In 2000, member countries of the United Nations, Nigeria inclusive, agreed on eight MDGs to improve the health and socio-economic wellbeing of the people in their countries in the 21st century. MDG 5 clearly stated the need to improve maternal health, setting a target of reducing maternal mortality by three-fourth by 2015. Sadly, five years after the target of all the MDGs, MDG 5 has made the least progress in Nigeria.
Although the huge burden of deaths among Nigerian women is caused by lack of access to proper healthcare or ignorance among most Nigerian families due to religious or cultural beliefs, experts still believe, if the country’s primary healthcare system were made more robust, effective and functional through increased health financing, maternal mortality would decline drastically in the country.
From reports, government, especially at the federal level, had at some point increased efforts to combat the menace of child mortality. But experts argue that even though a considerable amount of effort has been expended by successive administrations in a bid to save the country from the atrocious killer, progress has not been sufficient enough to meet the UN’s resolution.
Speaking on this on the telephone with Daily Sun, a Lagos-based consultant gynaecologist and obstetrician, Gabriel Akindele Akilo, blamed governments at all levels for neglecting primary health care for so long. He averred that health was the business of everyone that no one should treat with levity.
Said he: “Virtually, it is government’s fault, though the government cannot do everything alone. As I always say, if antenatal care is free in the South, then we will reduce all the problems we are talking about by almost 100 per cent.

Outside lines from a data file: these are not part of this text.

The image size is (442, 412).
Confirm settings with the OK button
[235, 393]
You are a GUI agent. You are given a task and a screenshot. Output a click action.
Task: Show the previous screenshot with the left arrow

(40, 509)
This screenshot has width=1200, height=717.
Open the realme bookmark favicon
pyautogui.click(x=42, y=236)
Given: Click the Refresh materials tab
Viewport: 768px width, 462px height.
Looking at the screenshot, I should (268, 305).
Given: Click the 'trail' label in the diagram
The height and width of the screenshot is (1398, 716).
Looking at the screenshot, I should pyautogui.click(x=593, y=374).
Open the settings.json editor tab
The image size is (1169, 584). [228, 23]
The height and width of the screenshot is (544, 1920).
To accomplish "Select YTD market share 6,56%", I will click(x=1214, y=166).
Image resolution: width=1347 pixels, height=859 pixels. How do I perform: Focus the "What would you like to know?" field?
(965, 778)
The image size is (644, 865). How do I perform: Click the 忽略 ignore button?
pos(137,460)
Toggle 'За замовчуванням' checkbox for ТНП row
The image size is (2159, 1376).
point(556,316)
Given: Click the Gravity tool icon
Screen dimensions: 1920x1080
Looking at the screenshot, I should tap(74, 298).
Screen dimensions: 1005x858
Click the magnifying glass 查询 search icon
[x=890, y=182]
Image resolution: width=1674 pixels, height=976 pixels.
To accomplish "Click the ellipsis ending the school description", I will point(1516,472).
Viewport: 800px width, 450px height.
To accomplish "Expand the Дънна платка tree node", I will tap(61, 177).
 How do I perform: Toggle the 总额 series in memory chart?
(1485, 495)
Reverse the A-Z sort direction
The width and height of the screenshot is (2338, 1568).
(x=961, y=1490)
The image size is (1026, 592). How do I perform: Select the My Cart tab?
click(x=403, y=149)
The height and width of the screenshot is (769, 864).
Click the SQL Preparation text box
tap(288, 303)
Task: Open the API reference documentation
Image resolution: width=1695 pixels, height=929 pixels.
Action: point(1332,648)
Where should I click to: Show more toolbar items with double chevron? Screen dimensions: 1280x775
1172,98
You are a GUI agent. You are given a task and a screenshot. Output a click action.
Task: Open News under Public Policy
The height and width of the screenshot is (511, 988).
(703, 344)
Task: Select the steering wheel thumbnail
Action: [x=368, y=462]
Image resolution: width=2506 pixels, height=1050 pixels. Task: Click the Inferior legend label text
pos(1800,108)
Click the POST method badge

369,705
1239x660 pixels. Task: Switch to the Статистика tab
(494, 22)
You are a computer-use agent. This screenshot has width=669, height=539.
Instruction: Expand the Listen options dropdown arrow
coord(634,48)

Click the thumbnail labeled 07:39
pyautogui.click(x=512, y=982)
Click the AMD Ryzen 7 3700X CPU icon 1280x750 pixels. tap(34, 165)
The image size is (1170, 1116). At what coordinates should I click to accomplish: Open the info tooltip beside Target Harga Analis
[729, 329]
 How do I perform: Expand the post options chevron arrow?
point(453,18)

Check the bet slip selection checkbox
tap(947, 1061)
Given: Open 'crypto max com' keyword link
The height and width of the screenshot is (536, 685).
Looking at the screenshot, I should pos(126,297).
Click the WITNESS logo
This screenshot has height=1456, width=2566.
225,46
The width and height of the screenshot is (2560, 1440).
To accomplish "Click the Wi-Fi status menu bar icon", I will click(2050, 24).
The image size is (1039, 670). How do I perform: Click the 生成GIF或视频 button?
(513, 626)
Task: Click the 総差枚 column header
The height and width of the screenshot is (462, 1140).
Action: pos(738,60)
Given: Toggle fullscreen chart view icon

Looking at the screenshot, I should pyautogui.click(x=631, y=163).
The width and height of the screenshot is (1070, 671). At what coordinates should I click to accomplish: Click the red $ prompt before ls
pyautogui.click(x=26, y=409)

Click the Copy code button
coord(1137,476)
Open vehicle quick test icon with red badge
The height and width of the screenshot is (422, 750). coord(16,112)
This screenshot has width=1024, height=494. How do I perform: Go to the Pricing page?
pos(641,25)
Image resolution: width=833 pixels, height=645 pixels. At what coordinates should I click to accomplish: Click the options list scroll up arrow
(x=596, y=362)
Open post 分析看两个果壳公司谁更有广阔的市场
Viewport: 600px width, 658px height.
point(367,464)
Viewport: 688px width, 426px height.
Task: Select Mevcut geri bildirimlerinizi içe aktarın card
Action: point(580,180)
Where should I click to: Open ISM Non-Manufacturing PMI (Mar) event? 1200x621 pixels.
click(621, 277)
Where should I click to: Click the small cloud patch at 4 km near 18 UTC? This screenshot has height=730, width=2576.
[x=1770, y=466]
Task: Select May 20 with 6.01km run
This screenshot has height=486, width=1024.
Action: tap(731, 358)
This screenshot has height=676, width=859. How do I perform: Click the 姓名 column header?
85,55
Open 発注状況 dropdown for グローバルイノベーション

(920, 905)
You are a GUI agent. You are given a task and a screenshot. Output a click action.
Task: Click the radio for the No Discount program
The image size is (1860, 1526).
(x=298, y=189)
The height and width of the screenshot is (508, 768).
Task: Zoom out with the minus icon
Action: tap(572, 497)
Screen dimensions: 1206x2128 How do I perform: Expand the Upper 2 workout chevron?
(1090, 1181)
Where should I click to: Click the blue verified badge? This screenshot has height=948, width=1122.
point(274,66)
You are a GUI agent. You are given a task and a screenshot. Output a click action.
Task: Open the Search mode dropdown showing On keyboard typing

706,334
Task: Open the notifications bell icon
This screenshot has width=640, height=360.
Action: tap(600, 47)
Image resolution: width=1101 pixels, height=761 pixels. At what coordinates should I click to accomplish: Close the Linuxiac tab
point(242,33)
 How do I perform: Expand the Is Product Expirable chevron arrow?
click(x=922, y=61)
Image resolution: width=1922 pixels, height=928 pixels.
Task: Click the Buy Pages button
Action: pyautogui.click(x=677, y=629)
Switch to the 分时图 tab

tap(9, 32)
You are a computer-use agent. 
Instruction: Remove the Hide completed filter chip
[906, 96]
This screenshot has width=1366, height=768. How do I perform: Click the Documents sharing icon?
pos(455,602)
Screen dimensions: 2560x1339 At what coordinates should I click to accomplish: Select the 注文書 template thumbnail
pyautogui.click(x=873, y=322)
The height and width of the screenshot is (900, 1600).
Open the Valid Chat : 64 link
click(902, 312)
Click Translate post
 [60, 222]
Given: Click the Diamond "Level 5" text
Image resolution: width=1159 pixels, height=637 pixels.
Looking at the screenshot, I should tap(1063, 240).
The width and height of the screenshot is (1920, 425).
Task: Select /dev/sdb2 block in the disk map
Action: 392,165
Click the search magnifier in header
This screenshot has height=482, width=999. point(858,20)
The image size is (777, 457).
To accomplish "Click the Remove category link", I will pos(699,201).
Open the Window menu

Pregnant women go to traditional birth attendants because they say is cheap.
“Once the service is free of highly subsidised, people will flood government hospitals and the number of deaths will be reduced. Government hospitals are still the best place for treatment. Many private hospitals are not well-equipped. Some of them don’t have the specialists to handle certain health issues. Many private hospitals have done a lot of harm to patients before referring them to government hospitals. At that point, there is hardly anything the government hospital could do.
“Another problem or area that government should tackle is through private-public partnership. A situation whereby 20 patients are waiting for one surgeon for caesarean to be performed on them the same day does not work that way. We see 100 babies waiting to see one paediatrician. Private practitioners can be paid to come in and fill the gap.”
Experts have identified some of the causes of maternal and infant or child mortality as: malnutrition, hypertension in pregnancy (eclampsia), human immunodeficiency virus (HIV), acquired immunodeficiency syndrome (AIDS), infections and malaria. Others are severe maternal bleeding, infections, obstructed or prolong labour, unsafe abortion and hypertensive disorders.
They have also raised the alarm that over half of the maternal deaths occurred during labour and the postpartum period.
The importance of community education and having skilled attendants during childbirth at all times have been canvassed. Health experts have urged health care providers to make referrals as soon as possible to avoid endangering the lives of the baby and mother.